> [DIRECTIONS]
Extract each line in the records below that contains the word "screenshot", and copy those lines in full.

> [MATERIAL FOR THE TASK]
┌──

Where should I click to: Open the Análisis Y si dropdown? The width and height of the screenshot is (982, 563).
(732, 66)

└──
┌──

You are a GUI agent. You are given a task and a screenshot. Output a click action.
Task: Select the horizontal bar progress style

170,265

└──

> [CORRECT ANSWER]
Where should I click to: Open the Análisis Y si dropdown? The width and height of the screenshot is (982, 563).
You are a GUI agent. You are given a task and a screenshot. Output a click action.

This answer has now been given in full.